**TASK STATEMENT:** With the images removed, write out each record exactly as given.

*** Begin section ***

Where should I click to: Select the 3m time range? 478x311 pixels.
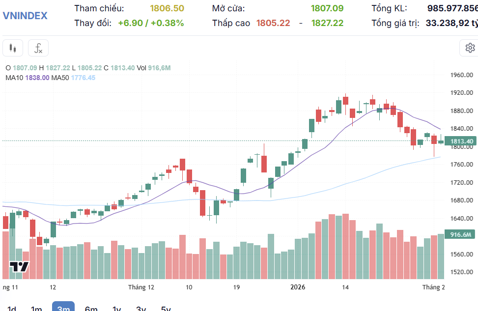pos(63,308)
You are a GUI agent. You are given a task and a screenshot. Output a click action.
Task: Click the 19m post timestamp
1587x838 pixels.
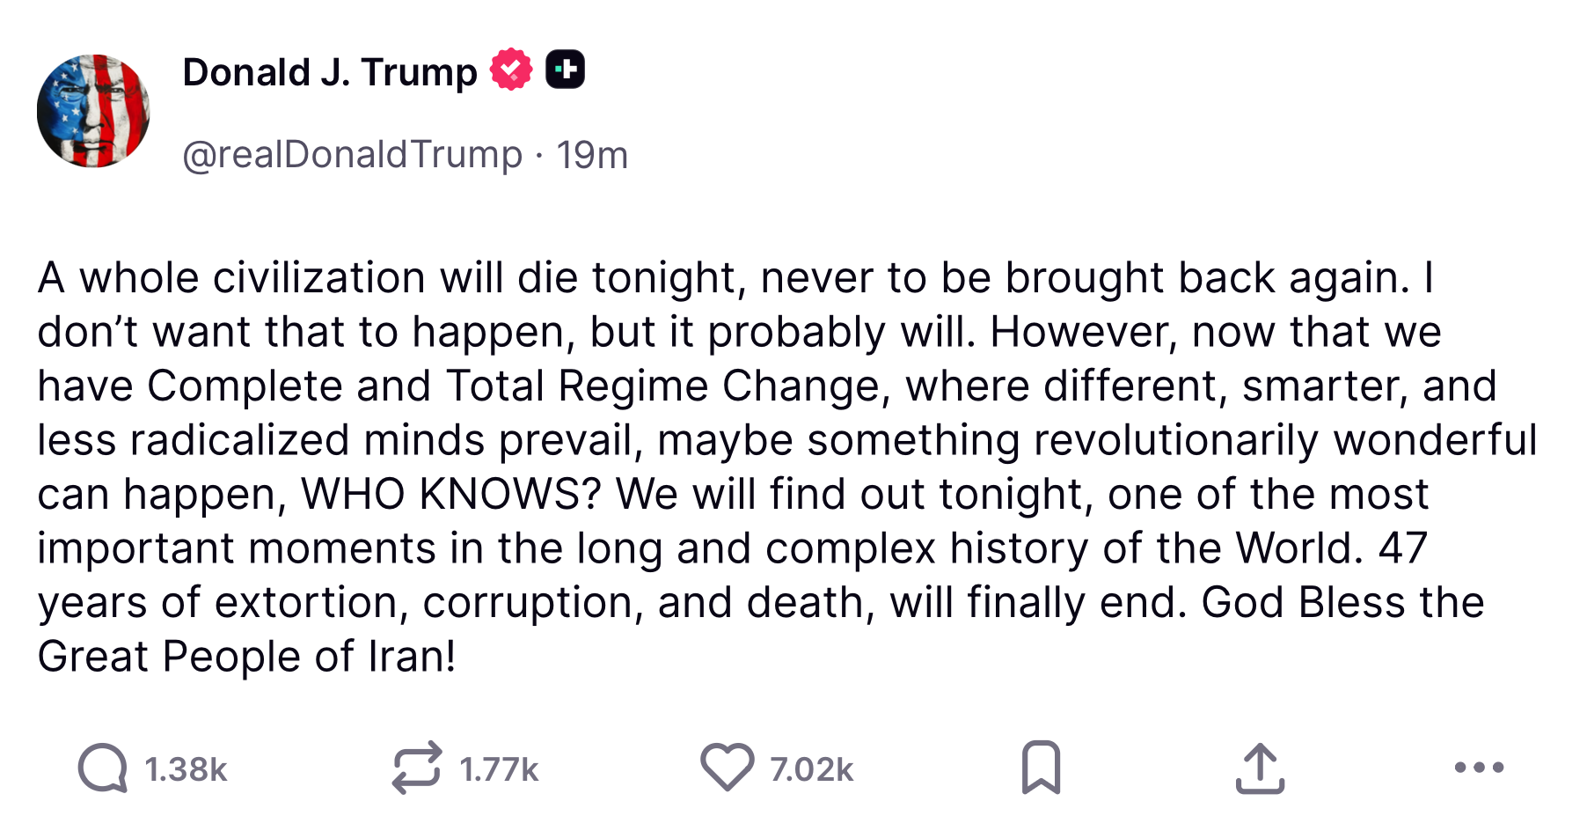click(592, 155)
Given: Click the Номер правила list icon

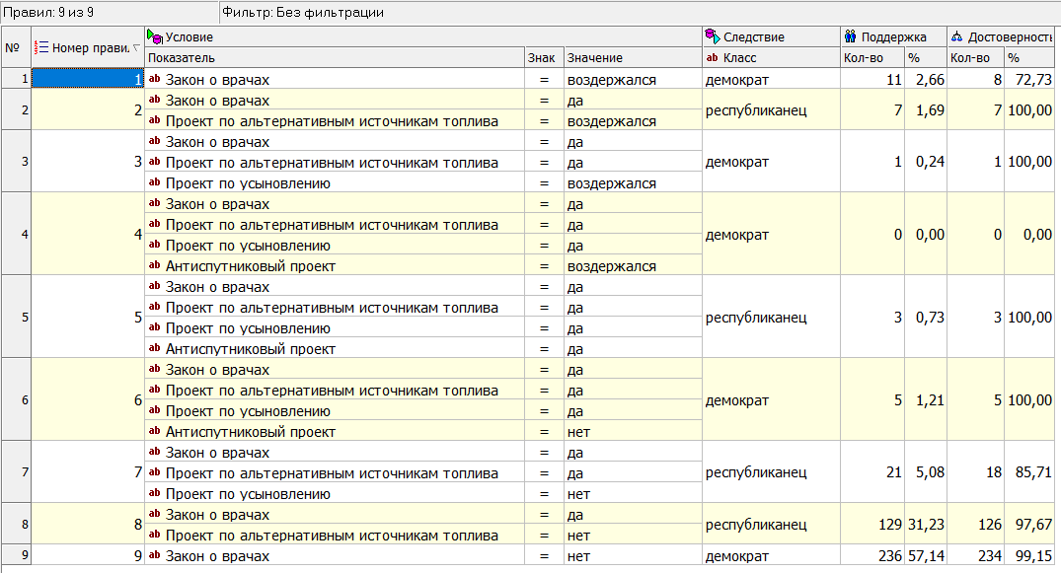Looking at the screenshot, I should [x=41, y=47].
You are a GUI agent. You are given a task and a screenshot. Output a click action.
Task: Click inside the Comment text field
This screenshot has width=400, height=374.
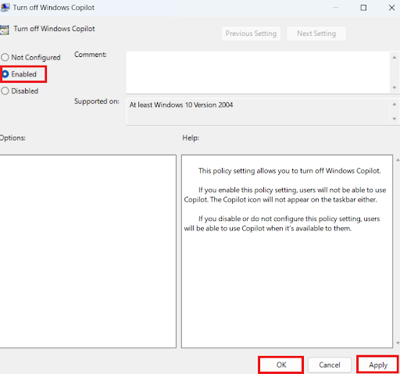coord(258,73)
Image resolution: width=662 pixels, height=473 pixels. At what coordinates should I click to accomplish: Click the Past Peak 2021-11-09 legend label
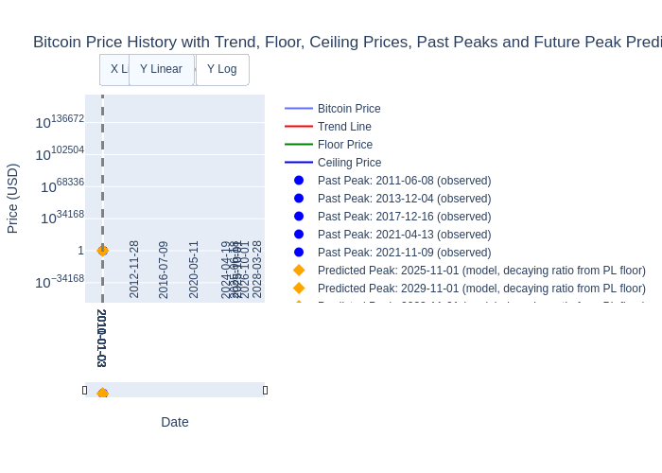coord(404,253)
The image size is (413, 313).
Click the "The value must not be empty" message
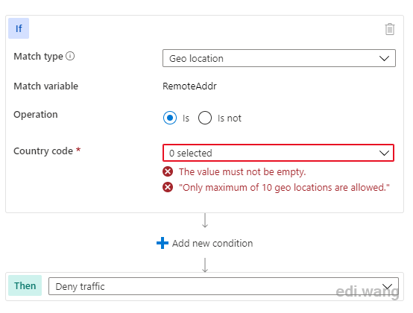[x=242, y=172]
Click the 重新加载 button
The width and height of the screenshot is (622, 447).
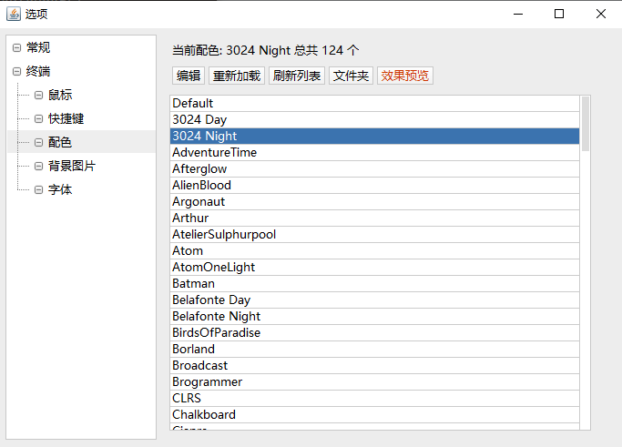click(x=237, y=76)
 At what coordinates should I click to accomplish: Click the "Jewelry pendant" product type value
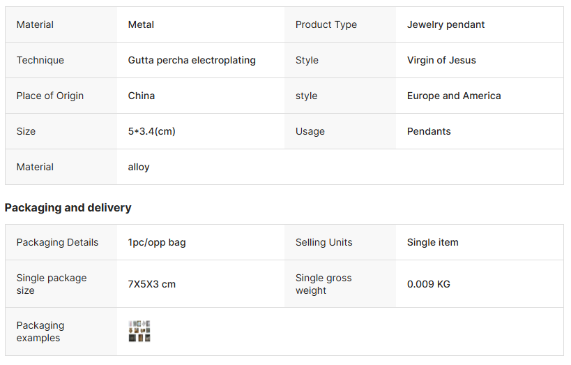(446, 24)
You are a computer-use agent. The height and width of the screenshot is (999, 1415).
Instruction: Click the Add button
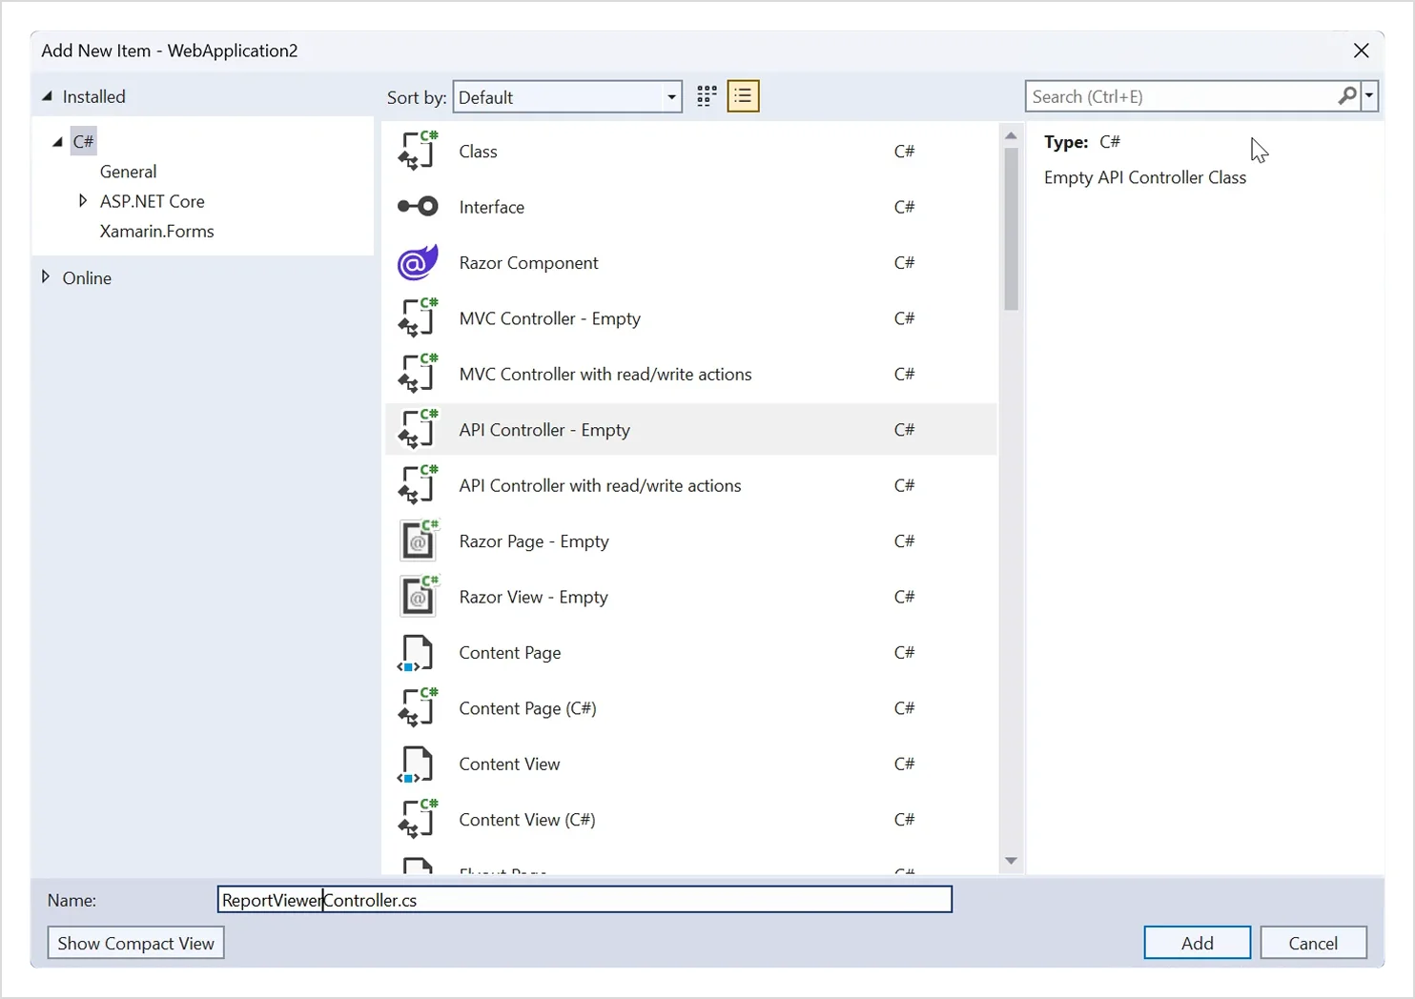pos(1197,943)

*** End section ***

**REPLY TO THE TASK:**
Where should I click to: Select the 3m time range? 478x311 pixels.
pos(63,308)
You are a GUI agent. You are given a task and a screenshot. Output a click action.
Task: Click the 19m post timestamp
1587x838 pixels.
click(592, 155)
Given: Click the Номер правила list icon

Looking at the screenshot, I should [x=41, y=47].
You are a GUI agent. You are given a task and a screenshot. Output a click action.
Task: Click inside the Comment text field
This screenshot has width=400, height=374.
coord(258,73)
Image resolution: width=662 pixels, height=473 pixels. At what coordinates should I click to accomplish: Click the Past Peak 2021-11-09 legend label
coord(404,253)
The image size is (413, 313).
Click the "The value must not be empty" message
[x=242, y=172]
Click the 重新加载 button
The width and height of the screenshot is (622, 447).
click(x=237, y=76)
 At what coordinates should I click to accomplish: Click the "Jewelry pendant" product type value
(446, 24)
You are a computer-use agent. The height and width of the screenshot is (999, 1415).
Instruction: Click the Add button
pos(1197,943)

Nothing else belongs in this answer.